Dall'entroterra alla costa. Il giglio di mare.



Nei mesi caldi, tra maggio e settembre, capita sovente di incontrare questo fiore - volgarmente chiamato giglio di mare - lungo la costa jonica. Si tratta del Pancratium maritimum, della famiglia delle amaryllidaceae; si tratta di una specie presente nel Mar Nero e nel Mar Mediterraneo i cui steli possono raggiungere i 40 cm di lunghezza. L'origine del nome deriva dai termini greci pan(tutto) e kratos (forza) poiché un tempo veniva utilizzato come pianta medicamentosa.

La presenza nella costa jonica è consistente ma è diffuso in molte delle coste calabresi con minore impatto di cementificazione. Rappresenta la perseveranza della natura nel presenziare anche su superfici così aride come la sabbia.

La disseminazione è detta idrovora perché avviene per mezzo delle onde marine.

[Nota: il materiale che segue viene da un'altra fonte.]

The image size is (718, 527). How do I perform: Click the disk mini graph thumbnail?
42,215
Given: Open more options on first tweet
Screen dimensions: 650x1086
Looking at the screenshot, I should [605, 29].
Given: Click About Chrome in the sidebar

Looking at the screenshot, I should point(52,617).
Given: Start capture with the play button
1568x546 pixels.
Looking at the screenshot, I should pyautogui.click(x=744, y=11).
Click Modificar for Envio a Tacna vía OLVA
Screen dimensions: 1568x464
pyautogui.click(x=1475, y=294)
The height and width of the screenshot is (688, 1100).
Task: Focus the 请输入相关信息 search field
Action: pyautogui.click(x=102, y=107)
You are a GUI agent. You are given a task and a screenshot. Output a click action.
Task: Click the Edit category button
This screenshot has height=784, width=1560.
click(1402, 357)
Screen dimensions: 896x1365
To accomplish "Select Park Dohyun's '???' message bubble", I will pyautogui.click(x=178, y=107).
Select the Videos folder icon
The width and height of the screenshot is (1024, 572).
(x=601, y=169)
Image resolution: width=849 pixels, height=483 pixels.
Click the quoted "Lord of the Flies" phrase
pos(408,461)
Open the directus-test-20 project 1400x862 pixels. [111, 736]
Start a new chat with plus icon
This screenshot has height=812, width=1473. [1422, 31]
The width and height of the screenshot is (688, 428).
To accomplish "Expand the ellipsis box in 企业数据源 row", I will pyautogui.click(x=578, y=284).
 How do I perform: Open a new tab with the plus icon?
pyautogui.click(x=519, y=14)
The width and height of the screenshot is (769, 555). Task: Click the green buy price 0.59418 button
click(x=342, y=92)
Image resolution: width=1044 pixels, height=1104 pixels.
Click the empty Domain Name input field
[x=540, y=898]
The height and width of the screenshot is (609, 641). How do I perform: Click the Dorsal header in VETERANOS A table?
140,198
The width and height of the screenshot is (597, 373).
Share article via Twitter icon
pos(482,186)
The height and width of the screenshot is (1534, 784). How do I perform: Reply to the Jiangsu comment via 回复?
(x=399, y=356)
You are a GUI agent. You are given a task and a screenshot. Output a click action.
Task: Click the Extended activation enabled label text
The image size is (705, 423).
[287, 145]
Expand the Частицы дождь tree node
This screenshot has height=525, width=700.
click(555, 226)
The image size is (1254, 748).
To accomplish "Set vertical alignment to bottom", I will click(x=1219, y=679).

Il fiore è bianco, molto profumato e ha una caratteristica forma a stella. Il bulbo può arrivare a 10 cm di diametro.

Il giglio di mare è una specie protetta in Calabria, dalla Legge Regionale nr.47 del 7 dicembre 2009 (LR 8/2010 e 56/2019); rientra nella flora di alto pregio in quanto è una delle specie vegetali spontanee rare o a rischio estinzione.

Inebriamoci di profumo ma non tocchiamolo!